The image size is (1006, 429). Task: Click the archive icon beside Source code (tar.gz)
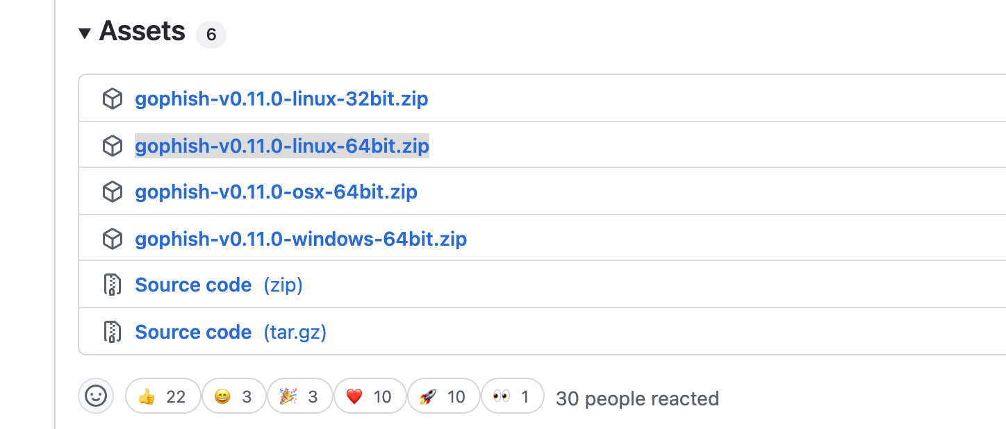pos(113,332)
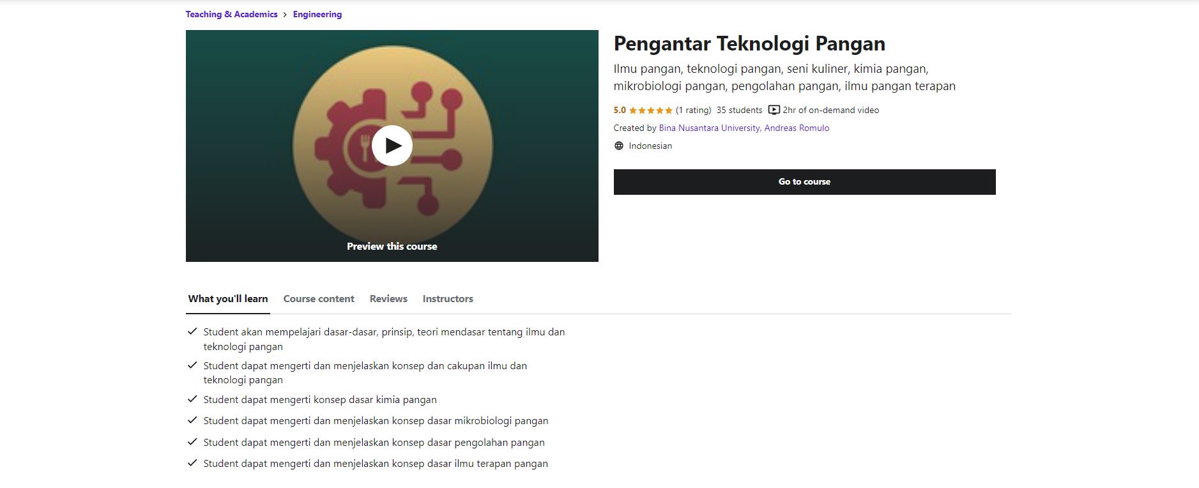The width and height of the screenshot is (1199, 488).
Task: Click the breadcrumb chevron separator
Action: [x=285, y=15]
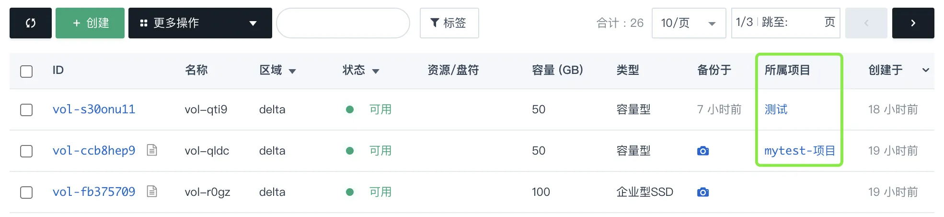Open the document icon beside vol-ccb8hep9
Viewport: 944px width, 217px height.
(152, 150)
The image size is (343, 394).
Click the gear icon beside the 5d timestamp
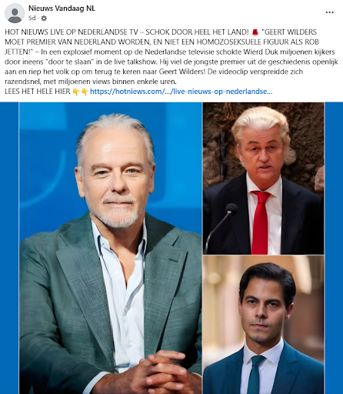[x=44, y=18]
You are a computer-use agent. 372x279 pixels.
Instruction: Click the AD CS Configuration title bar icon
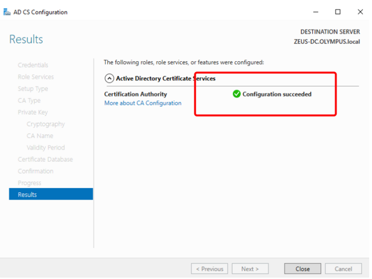coord(7,12)

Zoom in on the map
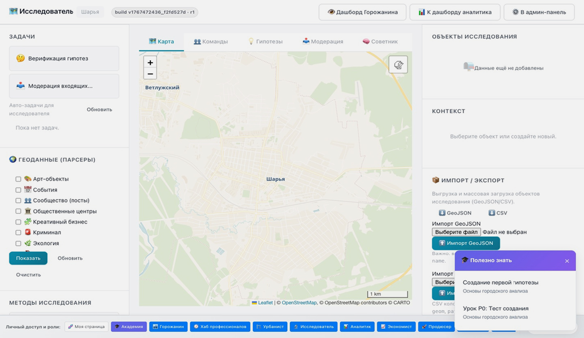click(x=150, y=62)
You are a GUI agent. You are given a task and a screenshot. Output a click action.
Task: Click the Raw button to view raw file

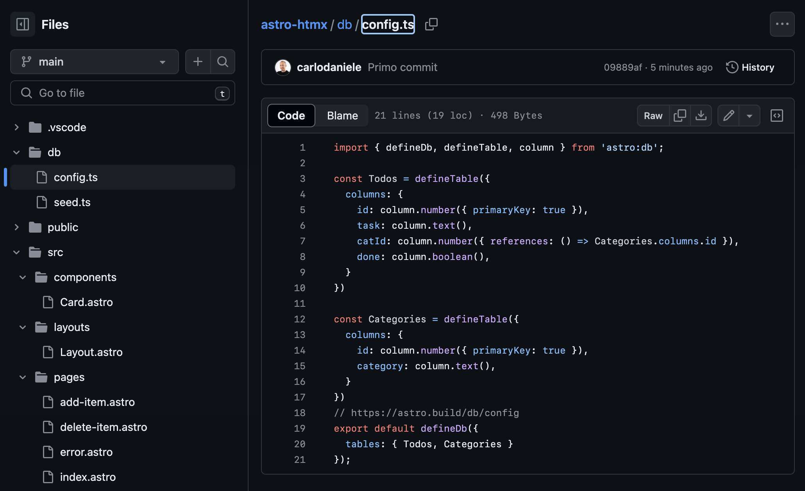653,115
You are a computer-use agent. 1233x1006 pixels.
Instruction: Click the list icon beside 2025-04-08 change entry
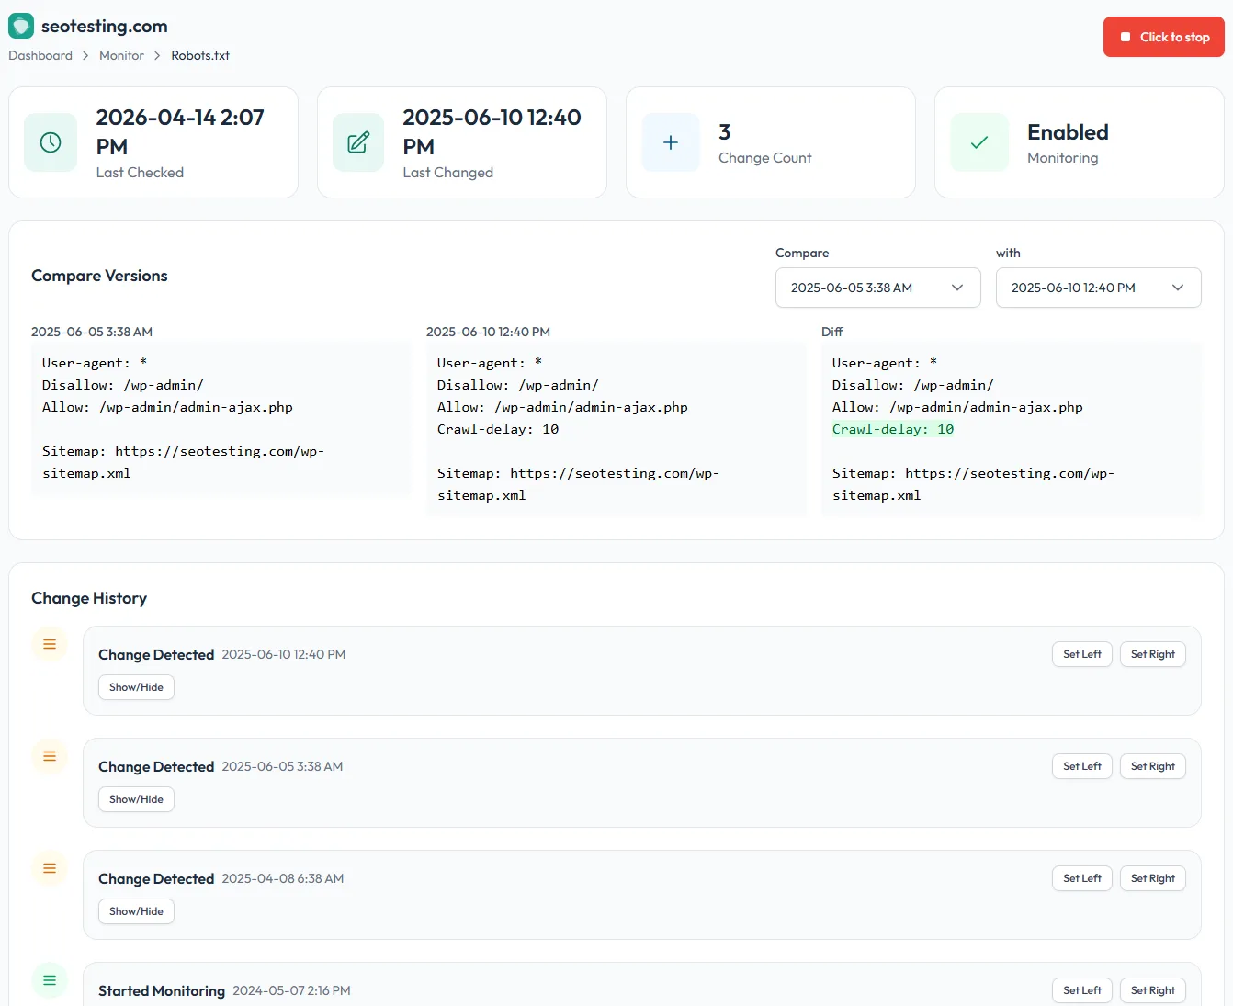pos(49,868)
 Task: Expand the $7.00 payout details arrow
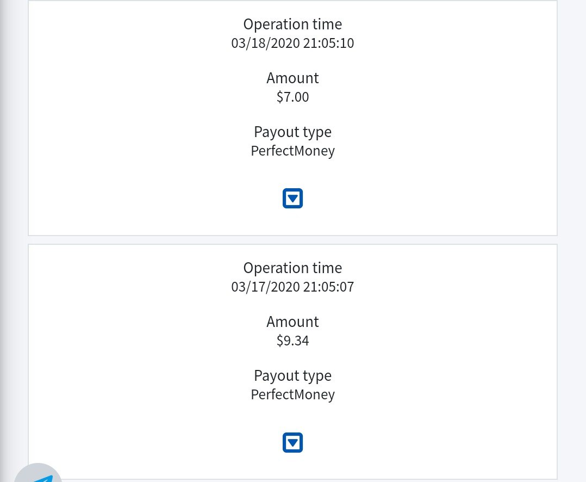[x=292, y=199]
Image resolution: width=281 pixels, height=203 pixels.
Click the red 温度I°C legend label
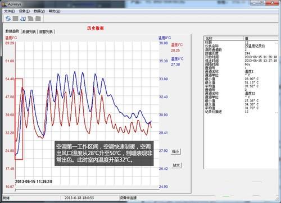176,45
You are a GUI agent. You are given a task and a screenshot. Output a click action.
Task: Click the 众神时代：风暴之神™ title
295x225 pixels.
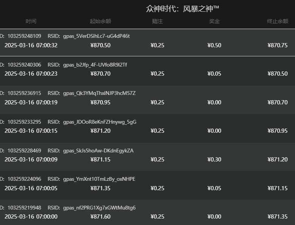(183, 9)
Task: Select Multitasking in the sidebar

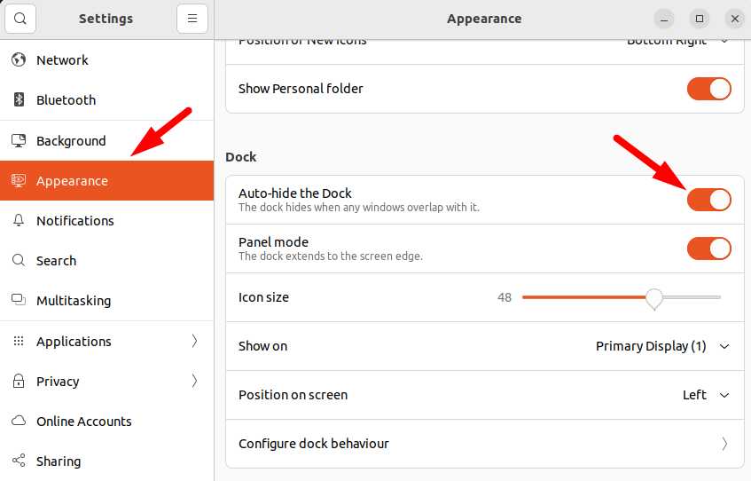Action: tap(74, 301)
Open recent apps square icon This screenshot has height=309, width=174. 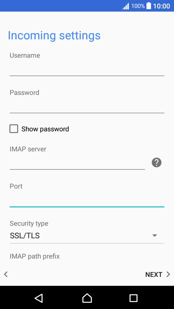[133, 298]
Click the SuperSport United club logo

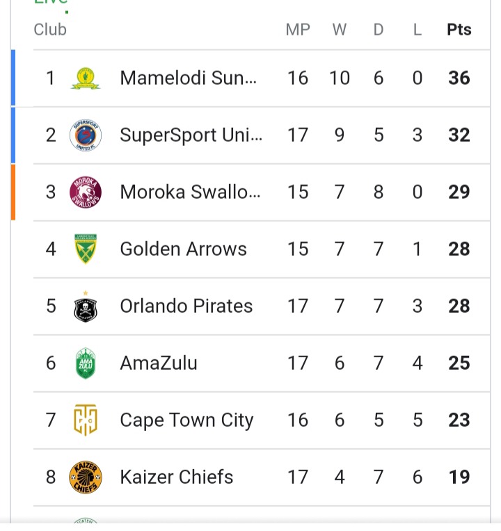[x=86, y=135]
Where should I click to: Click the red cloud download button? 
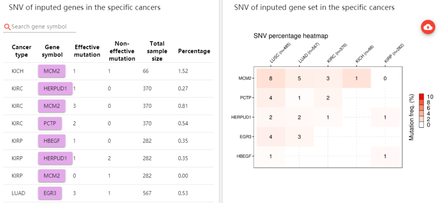pyautogui.click(x=428, y=27)
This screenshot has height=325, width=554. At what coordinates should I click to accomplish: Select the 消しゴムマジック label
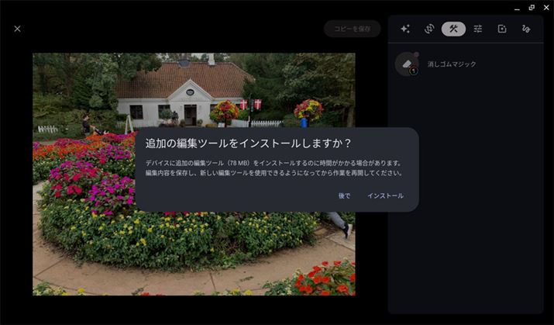[452, 64]
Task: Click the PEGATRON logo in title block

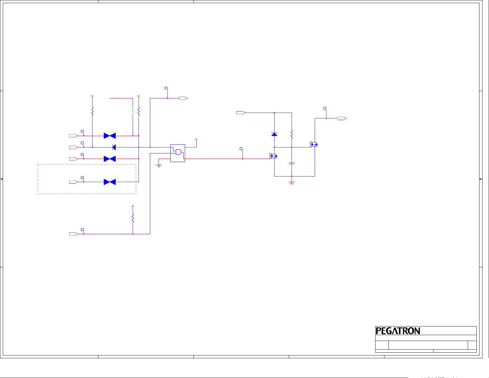Action: coord(398,331)
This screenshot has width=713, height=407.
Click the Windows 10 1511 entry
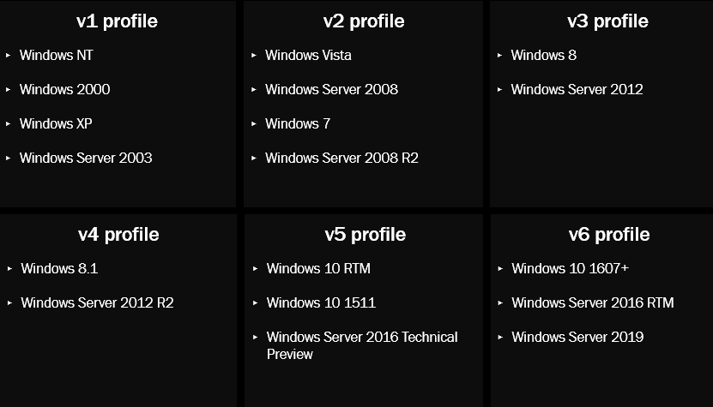321,303
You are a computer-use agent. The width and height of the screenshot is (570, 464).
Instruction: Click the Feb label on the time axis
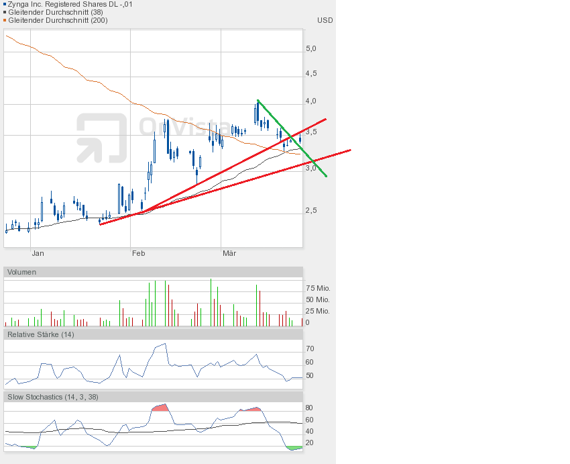[x=138, y=253]
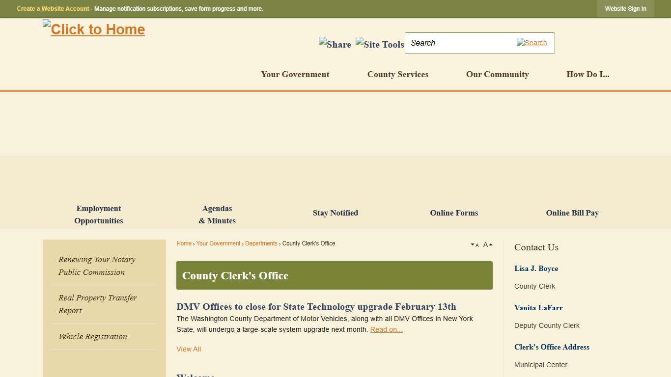Click the Search magnifier icon
Image resolution: width=671 pixels, height=377 pixels.
coord(531,43)
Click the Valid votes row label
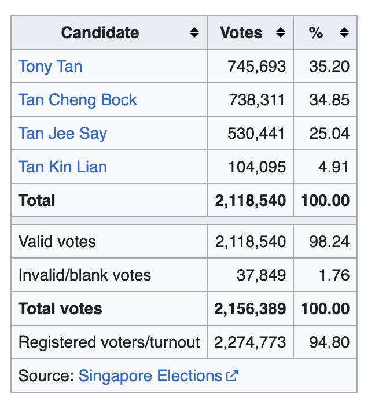 pos(57,242)
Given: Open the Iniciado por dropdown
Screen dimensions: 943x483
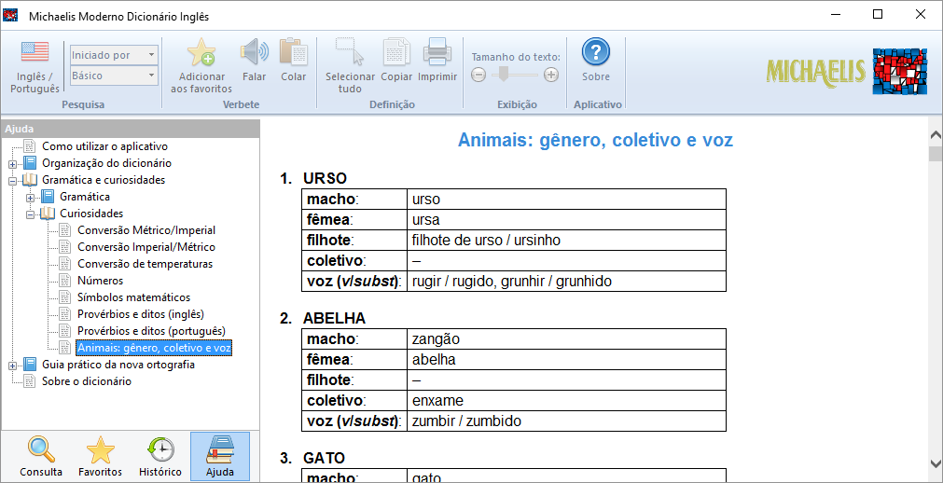Looking at the screenshot, I should point(114,55).
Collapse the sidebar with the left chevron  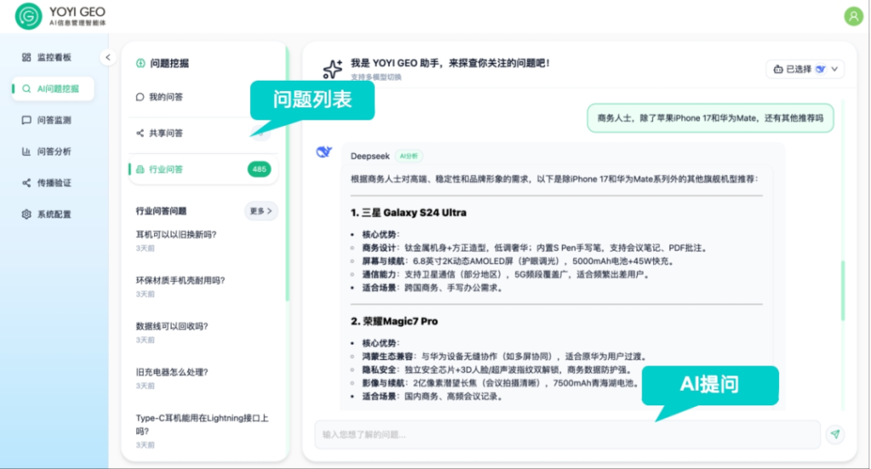coord(107,57)
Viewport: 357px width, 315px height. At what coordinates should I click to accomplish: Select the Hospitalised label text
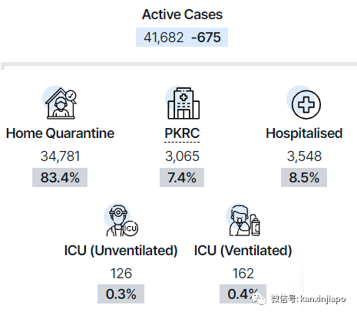[x=304, y=133]
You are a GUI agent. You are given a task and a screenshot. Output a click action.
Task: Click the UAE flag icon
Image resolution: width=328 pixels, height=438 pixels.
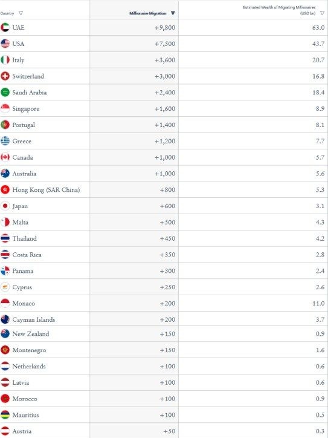[x=5, y=27]
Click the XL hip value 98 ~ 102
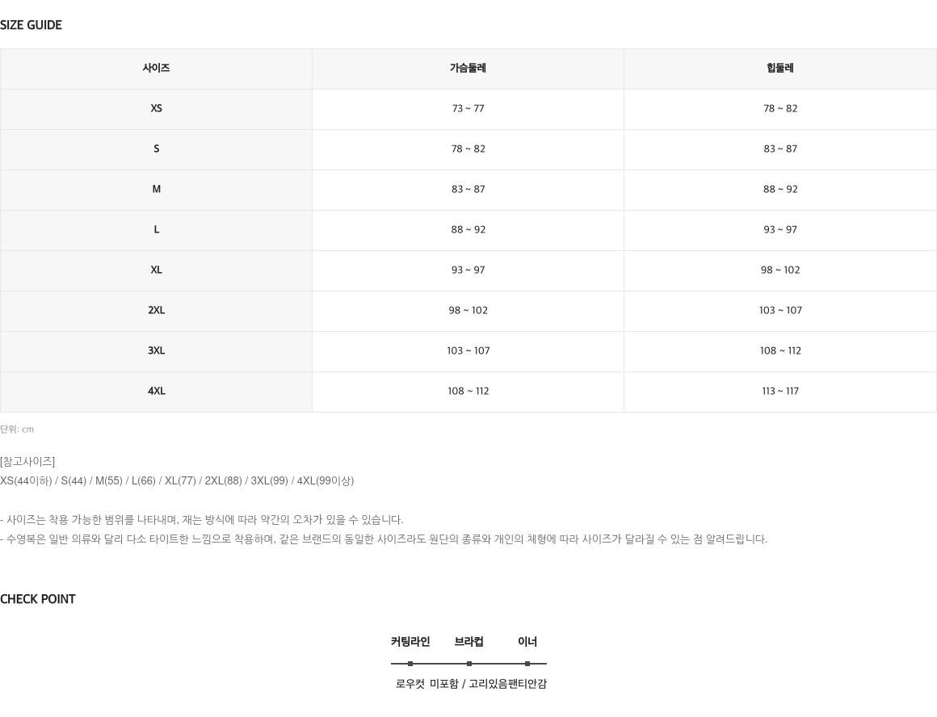The width and height of the screenshot is (937, 717). tap(779, 270)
****
Please say how many lines in the records above contain the word "computer", and give only that number.

__YOUR SOLUTION__. 3